Existence of a Bijective Map I am having a little trouble with this question.
Prove that there does not exist a bijective map from $\mathbb{R}^2 \to \mathbb{R}^3$ where $f$ and $f^{-1}$ are both differentiable.
Thanks for any help.    
 A: I'd be pretty surprised if this question wasn't already answered somewhere on this site... but here's a sketch.
Suppose $f : \mathbb{R}^2 \to \mathbb{R}^3$ is bijective with both $f$ and $f^{-1}$ differentiable. In particular, $f$ and $f^{-1}$ are continuous i.e. $f$ is a homeomorphism. So the question is: "why is $\mathbb{R}^2$ not homeomorphic to $\mathbb{R}^3$?" The simplest approach is probably to note that $\mathbb{R}^2$ minus a point is not simply connected, but $\mathbb{R}^3$ minus a point is simply connected. Since the property

there exists a point $x \in X$ such that $X \setminus \{x\}$ is not-simply connected

is invariant under homeomorphism, we are done.

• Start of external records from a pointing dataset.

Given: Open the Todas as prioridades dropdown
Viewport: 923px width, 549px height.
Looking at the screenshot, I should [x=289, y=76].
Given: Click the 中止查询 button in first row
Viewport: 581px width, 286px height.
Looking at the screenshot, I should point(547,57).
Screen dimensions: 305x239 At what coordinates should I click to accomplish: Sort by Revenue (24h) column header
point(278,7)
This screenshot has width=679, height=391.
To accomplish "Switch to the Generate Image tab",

A: Be $f:\mathbb R^2\to\mathbb R^3$ such a function.
Now define on $\mathbb R^3$ the coordinate functions
$$\begin{align}
\omega_1\colon &(x,y,z)\mapsto x\\
\omega_2\colon &(x,y,z)\mapsto y\\
\omega_3\colon &(x,y,z)\mapsto z
\end{align}$$
Those are clearly differentiable, and $\partial_i\omega_j=\delta_{ij}$ everywhere.
Now define the functions
$$\alpha_i = \omega_i\circ f$$
By the chain rule, the $\alpha_i$ are differentiable functions from $\mathbb R^2$ to $\mathbb R$. I'm going to write the points of $\mathbb R^2$ as $(u,v)$.
Now consider the gradients at a point $o$, $g_i=\operatorname{grad_{\mathbb R^2}}\alpha_i(o) = (\partial_u\alpha_i(o),\partial_v\alpha_i(o))$. Since those are two-dimensional vectors, they must be linearly dependent, that is, there exist numbers $a, b, c$ of which at least one is not $0$, so that $a g_1+b g_2+c g_3=0$.

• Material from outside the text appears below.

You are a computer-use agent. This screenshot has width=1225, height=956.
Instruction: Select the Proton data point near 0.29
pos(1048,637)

Now by the assumptions, $\omega_i=\alpha_i\circ f^{-1}$. Be $p=f(o)$ (and thus $o=f^{-1}(p)$). Then we can calculate $\partial_i\omega_j(p)$ using the chain rule (this is allowed because $f^{-1}$ is differentiable by assumption):
$$\partial_i\omega_j(p) = \partial_u\alpha_j(f^{-1}(p))(\partial_i(f^{-1}))_u(p) + \partial_v\alpha_j(f^{-1}(p))(\partial_i(f^{-1}))_v(p) = g_j\cdot(\partial_i(f^{-1}))(p)$$
Especially, we get $a\partial_i\omega_1(p)+b\partial_i\omega_2(p)+b\partial_i\omega_3(p) = (ag_1 + bg_2 + c g_3)\cdot(\partial_i(f^{-1})(p)) = 0$ for all $i$.
But we find from direct calculation that
$$a\partial_i\omega_1(p)+ b\partial_i\omega_2(p)+c\partial_i\omega_3(p) = a\delta_{i1}+b\delta_{i2}+c\delta_{i3} = \begin{cases}a & i=1\\b & i=2\\c & i=3\end{cases}$$
and at least one of $a$, $b$, $c$ is $\ne0$.
Therefore we get a contradiction, and thus no such $f$ can exist.